New York Times columnist Maureen Dowd caught the mood of Bush’s retrograde era.
“Nothing leaps ahead,” Dowd wrote. “Power clings to the passé, retreating from the cutting edge, running safe TV shows, choosing scientific stasis. Everything – from Washington’s trashed international treaties to the coal-and-drill Bush environmental policy to Hollywood’s tedious remakes and endless parade of World War II and Cinderella-themed movies – looks backward, not forward.
“Our missile shield, more science fiction than science, has become a metaphor for our passive, defensive, retro crouch. In the name of Captain Kirk, how did this happen? How did we end up charting a course to timidly go where every man has been before?” [NYT, Aug. 19, 2001]
While agreeing with her point, some of Dowd’s readers might have found her professed confusion about how this happened a touch disingenuous.
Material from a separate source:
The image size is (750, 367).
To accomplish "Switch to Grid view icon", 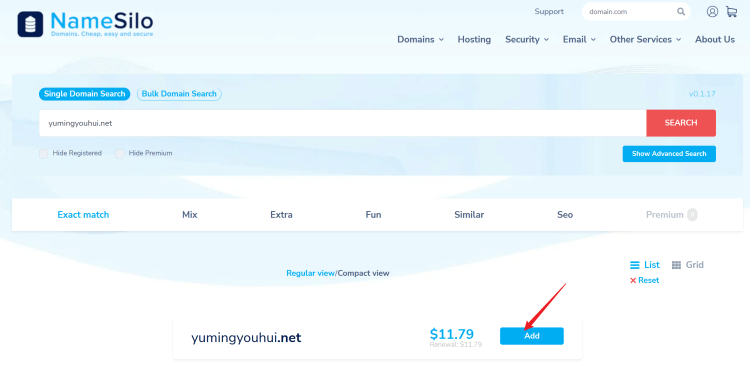I will pyautogui.click(x=676, y=265).
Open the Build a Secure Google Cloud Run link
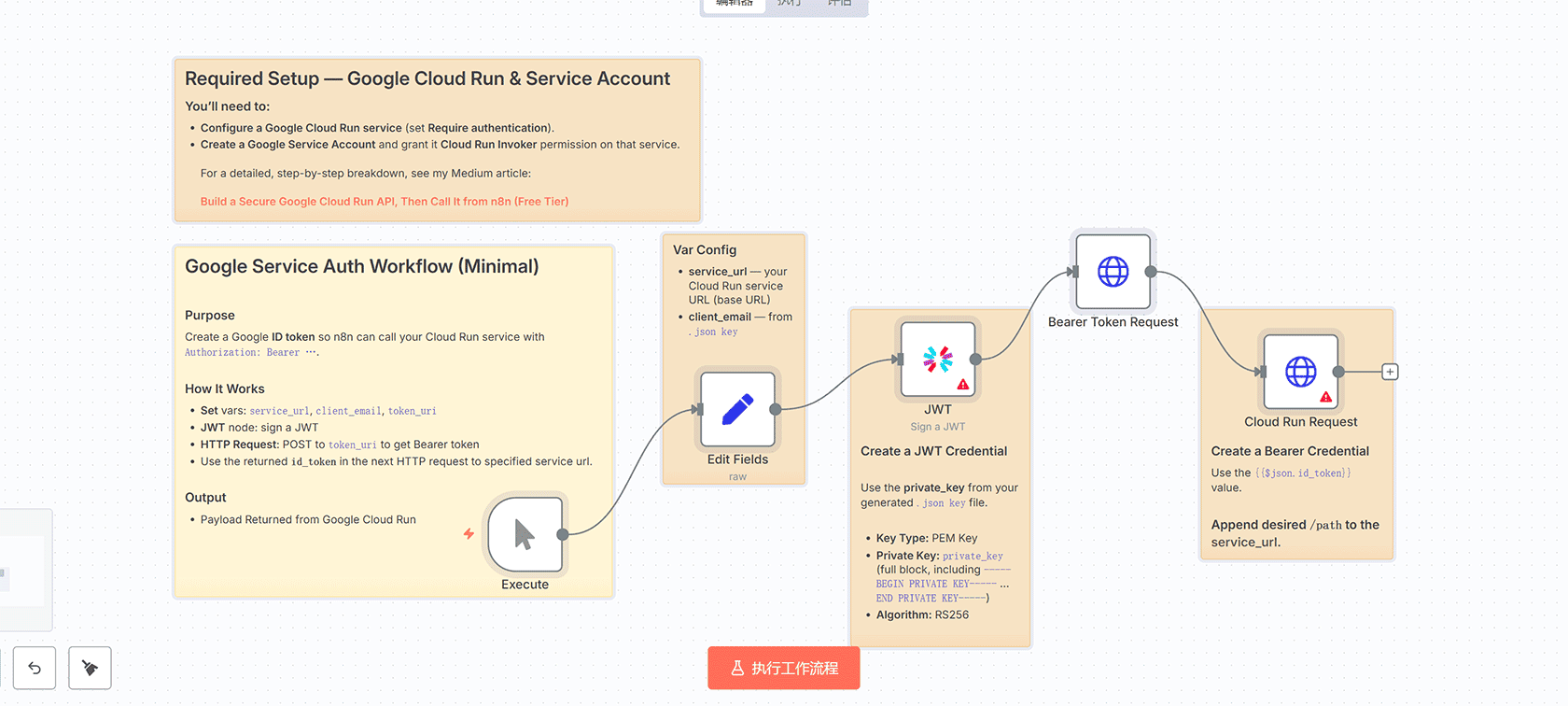Viewport: 1568px width, 706px height. pos(385,202)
After all, a key reason the nation is going through this reverse time warp is that pundits and columnists such as Dowd obsessed endlessly over Gore’s clunky personality and exaggerated his supposed exaggerations, while giving Bush and Cheney a relatively free ride. [See "Protecting Bush & Cheney," Oct. 16, 2000]
The price for that media imbalance is now being paid. Because of last fall's events, the United States is led by a man who has shown very limited ability to grasp the complexities of the economic challenges ahead. Worse yet, he is a man who inspires little public confidence and cannot be expected to rally the American people with his words.
As is typical, the heaviest burden is falling on the poorer elements of American society, such as the African-American community and other minority groups whose unemployment rates are skyrocketing. The pundits will feel the pain mostly in their shrinking portfolios, as stock prices, too, retreat to levels of yesteryear.
An economy struggling to overcome a devastated technology sector and a weakening consumer sector also must overcome what might be called the Dolt Factor, a stomach-turning awareness that the leader of the most important economy in the world doesn’t have the skills or wisdom to point a way out.